Z Wikiźródeł, wolnej biblioteki
Ta strona została przepisana.

Aż pewnego odwieczerza, gdy szykował ryby do suszenia, posłyszał szelest w haszczach — i na polanie ukazał się chłopak wyrostek.
— Jasiek! A gdzie matka? — krzyknął Pantera, czując wielką ochotę do fiknięcia koziołka z uciechy.
— Idzie z ojcem i z siostrą. Bo wiecie, mamy dziecko! Marynka! A gdzie dziadzio?
— W puszczy. Aleście marudzili z przybyciem w tym roku!
— Czekalim na ciotkę, która się aż do Kalwarji pieszo ofiarowała. Nie można było domu bez opieki ostawić! A wiecie? W tym roku już i ja koszę!
Stanął chłopak wyprostowany i dumny, że do znoju już jest godny — jak do sławy. Na ramieniu niósł już kosę i grabie i z pod kresów słomianego kapelusza patrzały mu zuchowato czarne oczy. Kosę starannie zawiesił w cieniu, pozbył się torby i spencera płóciennego i, skwarem spragniony, poszedł do wiadra z wodą.
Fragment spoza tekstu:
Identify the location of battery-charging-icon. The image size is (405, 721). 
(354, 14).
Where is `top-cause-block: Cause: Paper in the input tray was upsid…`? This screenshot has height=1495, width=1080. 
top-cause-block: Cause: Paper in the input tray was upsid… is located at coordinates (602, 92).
A na polanę wyszło dwoje ludzi. Kobieta smukła, wysoka, z dzieckiem na ręku i mężczyzna czerniawy — obładowany kosami, grabiami, łozową kołyską i torbami.
— Pochwalony Jezus! — pozdrowiła kobieta, uśmiechając się z serdeczną życzliwością.
— Na wieki! Witajcie, matko! — odparł Pantera. — Oczy wypatrzyłem — tak was wyglądam! Łąki czerwone — gotowe do cięcia — a was niema i niema.
— Ale zato robotnica nam przybyła! — zawołała wesoło.